Courts already have the power to add conditions like “through another person” (e.g., the respondent cannot harass or stalk the protected person directly or indirectly). That indirect part should reasonably cover situations where the respondent encourages or instructs friends to do the harassing.

So the fix isn’t “ban all friends.” The fix is to make it clearer and stronger in the wording of the order that harassment carried out by the respondent through others still counts as a breach. That way, police can act without the victim having to fight for amendments after being harassed multiple times.

2

u/Wotmate01 1d ago

Prove that the respondent carried out harassment through others.

That's the point. You can't. You ring the cops saying "Mate of gronk is harassing me because gronk told him to", cops go see gronk, gronk says "dunno what you're talking about", cops go see mate who says "dunno what you're talking about".

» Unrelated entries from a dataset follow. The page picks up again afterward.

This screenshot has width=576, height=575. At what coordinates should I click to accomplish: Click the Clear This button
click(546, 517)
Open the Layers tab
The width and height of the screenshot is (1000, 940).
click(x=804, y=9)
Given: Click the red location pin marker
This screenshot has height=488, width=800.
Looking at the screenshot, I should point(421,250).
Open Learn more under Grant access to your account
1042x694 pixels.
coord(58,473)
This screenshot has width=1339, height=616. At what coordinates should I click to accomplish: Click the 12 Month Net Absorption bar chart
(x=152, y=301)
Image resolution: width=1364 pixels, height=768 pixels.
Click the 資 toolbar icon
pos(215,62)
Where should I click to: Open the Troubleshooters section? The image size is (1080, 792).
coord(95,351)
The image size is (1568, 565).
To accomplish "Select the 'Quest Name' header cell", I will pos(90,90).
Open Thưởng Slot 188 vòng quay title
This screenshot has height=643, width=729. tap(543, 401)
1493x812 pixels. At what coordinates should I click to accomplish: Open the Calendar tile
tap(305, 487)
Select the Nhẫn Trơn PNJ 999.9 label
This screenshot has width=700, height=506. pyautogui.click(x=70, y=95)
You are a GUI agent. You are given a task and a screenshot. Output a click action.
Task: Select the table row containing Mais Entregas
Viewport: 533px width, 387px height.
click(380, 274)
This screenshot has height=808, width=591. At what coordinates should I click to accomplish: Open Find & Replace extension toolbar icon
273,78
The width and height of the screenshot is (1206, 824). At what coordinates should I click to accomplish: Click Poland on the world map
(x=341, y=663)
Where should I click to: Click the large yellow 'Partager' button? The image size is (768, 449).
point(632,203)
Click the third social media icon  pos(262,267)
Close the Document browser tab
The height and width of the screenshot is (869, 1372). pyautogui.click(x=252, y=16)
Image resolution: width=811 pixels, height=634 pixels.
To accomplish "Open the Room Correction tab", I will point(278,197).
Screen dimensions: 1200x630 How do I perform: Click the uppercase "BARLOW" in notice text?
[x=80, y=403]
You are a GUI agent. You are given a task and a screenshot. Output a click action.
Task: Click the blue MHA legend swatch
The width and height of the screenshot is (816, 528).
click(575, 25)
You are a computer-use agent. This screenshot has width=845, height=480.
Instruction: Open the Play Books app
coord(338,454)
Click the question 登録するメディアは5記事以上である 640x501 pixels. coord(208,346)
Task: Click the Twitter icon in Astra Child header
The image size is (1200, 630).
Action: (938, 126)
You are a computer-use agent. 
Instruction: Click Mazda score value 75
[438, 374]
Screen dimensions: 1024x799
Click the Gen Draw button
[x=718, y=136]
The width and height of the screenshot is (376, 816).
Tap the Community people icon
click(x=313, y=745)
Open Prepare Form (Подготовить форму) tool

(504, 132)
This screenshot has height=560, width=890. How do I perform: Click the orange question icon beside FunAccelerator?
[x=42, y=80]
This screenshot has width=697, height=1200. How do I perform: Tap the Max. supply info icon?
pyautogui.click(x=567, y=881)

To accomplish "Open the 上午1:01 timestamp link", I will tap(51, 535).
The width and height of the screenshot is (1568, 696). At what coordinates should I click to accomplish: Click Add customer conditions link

I've had death threats from friends and family of someone I had a DV order on, and there was nothing I could do because they called from a hidden number.

2

u/SlappySlapsticker 1d ago

You've just given the answer to your problem. The courts (not the police) can add those conditions. So the police are correct in telling you that the courts need to amend the AVO before they can act.

2

u/SlappySlapsticker 1d ago

The police can't enforce something that's not breaking the law unfortunately. And the court decided to issue an AVO/IVO that only covered this person, not their friends. So the police are correct in telling you that the court needs to amend the order for them to be able to act on it.

Otherwise I could just walk into a police station and demand they arrest someone for annoying me and the same could happen to me and everyone would be in jail.

3

u/competitive_brick1 1d ago

Because the police don't care they just push it through to the courts to decide.
In my experience its a simple way for the police to just pass the buck and let someone else deal with it, not to mention the amount of these that were maliciously created.

3

u/SlappySlapsticker 1d ago

The courts did decide, they decided to only include one person on the AVO. Police can't just arrest people without a legal reason to do so, and the courts decide on what that legal reason is. Which is fantastic, otherwise we'd be in some third world dictatorship with police arresting whoever they felt like.

1

u/competitive_brick1 1d ago

I’m going through something similar right now and the police officer literally said “it is not my job to investigate, I just send it to the courts to decide” so yeah my faith in the police doing anything helpful is pretty low

1

u/SlappySlapsticker 1d ago

That sounds rough bro. And also pretty odd for a copper to say, cause their job is literally investigating. They investigate, put together evidence, then the court makes a decision based on the probability of that evidence being the truth of what happened.

1

u/quixote87 1d ago

100%. Australian Police are absolutely useless when it comes to this sort of shit. Short of murder or missing person, there are not many problems that can't be made worse by involving police and/or the courts.

1

u/trinketzy 1d ago

You can go to the court and ask for the order to be varied to add the names of the people harassing you. Take supporting evidence.

1

u/okraspberryok 17h ago

How would you expect it to to work? Anyone the named person knows cannot approach you? How do you prove their intent was because the named person made them approach you?